This was published 8 months ago
Qantas lifts investment in planes, customer service as profits fall
By Amelia McGuire
Qantas boss Vanessa Hudson is banking on increased investment in new planes and customer service to deliver increased returns for shareholders, as airfares return to more normal levels, squeezing industry profits.
Unveiling a 13 per cent decline in first-half profits on Thursday, Hudson said the group’s capital expenditure bill will increase to between $3.5 billion and $3.7 billion by 2025, up from between $3 billion and $3.2 billion this year, and committed to an order of eight additional Airbus A321 XLRs.
Profit after tax fell to $869 million in the six months to December 31, down from $1 billion in the prior-year period as margins tightened and airfares fell. Qantas’ share price sunk 6.8 per cent following the results to $5.21, as investors took in the lower-than-expected returns.
Hudson, presenting her first results as chief executive, said she stood by the controversial $1 billion restructure the airline committed to in the depths of the COVID-19 pandemic, even though the business is now pumping money into restoring customer service.
“At the time we made very deliberate decisions to not impact the customer product throughout that process.... But I think if I look at where we are now with where we’re obviously in an environment where we know a competitive market is changing around us, that’s why we need to invest more [in customer],” Hudson said.
She argued that the restructure was not intended to diminish customer service but lower costs in other ways, including by reducing head office headcount and by outsourcing ground handling – which was recently found by the High Court to have been illegal. It also modernised the IT systems, retired its fleet of Boeing 747s and offered a voluntary redundancy programme to cabin crew.
Qantas announced international earnings margins of more than 8 per cent for this financial year, underpinned by its plan to roll out direct flights between Europe and Australia’s east coast by 2025. The airline business flagged that this rollout has been pushed back by six months on Wednesday to accommodate for a delivery delay of the first A350.
Hudson told investors the group expected to spend $230 million on improving its customer and frequent flyer divisions annually. The airline business has been slammed by customers, staff and investors over the past two years for prioritising its bottom line over its product in recent years.
“We believe that the $230 million, including the investment that’s coming in Qantas frequent flyer, will be ongoing within that envelope across future years,” she said, but did not go into detail about the looming changes to its loyalty arm.
Hudson said she’s confident that demand will remain high amid increased cost of living pressures and lower returns from airline competitors including Air New Zealand and Singapore Airlines despite missing its international earnings margin target over the half.
“We’re seeing really strong demand across our networks. We’re seeing demand domestically in premium leisure but also in corporate travel,” she said, adding she was not concerned that the costs associated with the business’ recent High Court loss and looming Federal Court case lodged by the consumer watchdog would prevent further product investment.
Qantas is preparing to unveil wi-fi on international flights by the end of this financial year.

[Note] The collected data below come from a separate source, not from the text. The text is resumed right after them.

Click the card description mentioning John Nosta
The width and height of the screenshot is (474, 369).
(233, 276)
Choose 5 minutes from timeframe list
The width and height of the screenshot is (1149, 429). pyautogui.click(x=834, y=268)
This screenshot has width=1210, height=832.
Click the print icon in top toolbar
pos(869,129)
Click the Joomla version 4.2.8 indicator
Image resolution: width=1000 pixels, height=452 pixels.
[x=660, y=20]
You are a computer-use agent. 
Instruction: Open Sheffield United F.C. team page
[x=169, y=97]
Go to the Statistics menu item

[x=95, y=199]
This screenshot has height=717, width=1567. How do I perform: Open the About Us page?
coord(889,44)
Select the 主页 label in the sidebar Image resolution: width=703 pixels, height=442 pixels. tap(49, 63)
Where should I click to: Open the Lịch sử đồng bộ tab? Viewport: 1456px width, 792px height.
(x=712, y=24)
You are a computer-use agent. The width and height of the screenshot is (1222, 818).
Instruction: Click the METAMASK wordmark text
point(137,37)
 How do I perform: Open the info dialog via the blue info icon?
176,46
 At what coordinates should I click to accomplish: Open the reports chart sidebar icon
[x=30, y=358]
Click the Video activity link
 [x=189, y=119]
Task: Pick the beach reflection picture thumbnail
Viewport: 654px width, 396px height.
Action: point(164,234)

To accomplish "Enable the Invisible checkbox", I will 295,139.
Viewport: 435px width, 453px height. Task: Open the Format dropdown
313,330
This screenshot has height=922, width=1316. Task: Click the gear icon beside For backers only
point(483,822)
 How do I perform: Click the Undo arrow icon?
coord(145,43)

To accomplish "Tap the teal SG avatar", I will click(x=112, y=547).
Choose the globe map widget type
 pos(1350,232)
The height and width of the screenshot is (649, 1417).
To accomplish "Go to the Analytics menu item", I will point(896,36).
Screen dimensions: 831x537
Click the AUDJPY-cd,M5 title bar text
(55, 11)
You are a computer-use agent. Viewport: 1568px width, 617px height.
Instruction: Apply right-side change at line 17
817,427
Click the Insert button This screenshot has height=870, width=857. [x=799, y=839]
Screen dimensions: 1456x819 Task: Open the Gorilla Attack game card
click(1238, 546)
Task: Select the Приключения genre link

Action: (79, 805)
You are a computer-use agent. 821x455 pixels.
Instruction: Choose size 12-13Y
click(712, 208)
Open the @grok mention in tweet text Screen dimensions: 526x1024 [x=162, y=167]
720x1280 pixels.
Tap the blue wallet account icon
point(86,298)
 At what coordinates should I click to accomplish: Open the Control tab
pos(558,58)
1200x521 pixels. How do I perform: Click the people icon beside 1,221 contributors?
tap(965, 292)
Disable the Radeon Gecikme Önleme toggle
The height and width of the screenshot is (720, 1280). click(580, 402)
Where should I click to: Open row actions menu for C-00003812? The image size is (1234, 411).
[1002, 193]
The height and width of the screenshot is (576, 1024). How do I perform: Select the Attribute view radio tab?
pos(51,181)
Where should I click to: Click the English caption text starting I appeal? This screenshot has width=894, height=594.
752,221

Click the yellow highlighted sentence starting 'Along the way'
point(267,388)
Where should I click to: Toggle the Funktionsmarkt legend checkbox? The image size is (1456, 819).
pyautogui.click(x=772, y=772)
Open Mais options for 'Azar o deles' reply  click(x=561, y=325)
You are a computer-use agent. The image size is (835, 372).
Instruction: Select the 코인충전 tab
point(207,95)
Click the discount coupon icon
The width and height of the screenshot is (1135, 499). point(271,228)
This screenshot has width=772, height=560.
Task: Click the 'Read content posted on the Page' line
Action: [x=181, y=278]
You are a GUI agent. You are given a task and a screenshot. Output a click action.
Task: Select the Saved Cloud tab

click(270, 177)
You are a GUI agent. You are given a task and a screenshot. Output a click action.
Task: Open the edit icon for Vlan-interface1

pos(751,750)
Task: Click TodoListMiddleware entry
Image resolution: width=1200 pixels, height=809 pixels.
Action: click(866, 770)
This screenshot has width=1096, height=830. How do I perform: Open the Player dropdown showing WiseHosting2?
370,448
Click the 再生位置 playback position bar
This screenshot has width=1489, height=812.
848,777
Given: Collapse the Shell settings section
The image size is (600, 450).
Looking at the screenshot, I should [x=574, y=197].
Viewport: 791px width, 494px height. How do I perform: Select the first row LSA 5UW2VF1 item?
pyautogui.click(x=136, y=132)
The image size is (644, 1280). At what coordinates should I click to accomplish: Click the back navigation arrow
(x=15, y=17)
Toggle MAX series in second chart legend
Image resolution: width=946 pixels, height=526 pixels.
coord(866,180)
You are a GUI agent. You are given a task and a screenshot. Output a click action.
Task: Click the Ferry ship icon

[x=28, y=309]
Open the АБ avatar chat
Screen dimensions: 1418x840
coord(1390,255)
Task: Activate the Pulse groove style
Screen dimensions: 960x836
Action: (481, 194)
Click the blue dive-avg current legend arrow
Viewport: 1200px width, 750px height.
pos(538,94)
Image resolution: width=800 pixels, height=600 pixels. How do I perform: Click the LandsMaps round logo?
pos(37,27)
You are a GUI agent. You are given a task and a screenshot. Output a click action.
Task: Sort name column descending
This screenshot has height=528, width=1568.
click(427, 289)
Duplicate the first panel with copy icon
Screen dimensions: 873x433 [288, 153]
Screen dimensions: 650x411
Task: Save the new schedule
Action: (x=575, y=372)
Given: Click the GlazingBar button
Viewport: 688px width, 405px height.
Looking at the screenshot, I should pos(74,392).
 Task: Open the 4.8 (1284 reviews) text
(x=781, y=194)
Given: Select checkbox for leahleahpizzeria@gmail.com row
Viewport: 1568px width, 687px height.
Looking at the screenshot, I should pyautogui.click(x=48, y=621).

While no dividend was declared for the half, the carrier business announced another share buyback of up to $400 million on top of the $452 million it has bought back since August.
Underlying earnings before interest, tax, depreciation and amortisation – the metric most closely watched by investors– fell 13 per cent to $1.3 billion as the cost of airfares fell and the number of flights increased after the pandemic, putting pressure on its passenger and freight yields.
Qantas posted a record $2.47 billion in profit in the 2022-23 financial year, to the delight of investors and chagrin of customers who felt the airline group had prioritised its bottom line over passenger experience. Hudson said in August that record profit was not as good as it will get for Qantas.
Commenting on the result on Thursday, she struck a conciliatory tone, saying there was “a lot happening to lift our service levels, and the early signs are really positive”.
“We know that millions of Australians rely on us, and we’ve heard their feedback loud and clear,” she said in the results announcement. “We understand the need for affordable air travel and fares have fallen more than 10 per cent since peaking in late 2022.”
Hudson said the business is still on track to meet its domestic full-year earnings margin target from 13 per cent in 2019 to 18 per cent in 2024.
Lower fares contributed to reduced revenue per available seat kilometre – which is how airlines measure their yields – which had around a $600 million impact on profit, while freight yields fell by $146 million.
“However, this was mostly offset by contribution from increased flying of $485 million and unwinding of transition costs from the post-COVID-19 restart of $179 million,” the company said.
UBS analyst Andre Fromyhr said the result was “a touch disappointing” but he thought the outlook was within expectations.
“Management remain committed to performance targets but have no comment on the year’s progress against them,” Fromyhr said.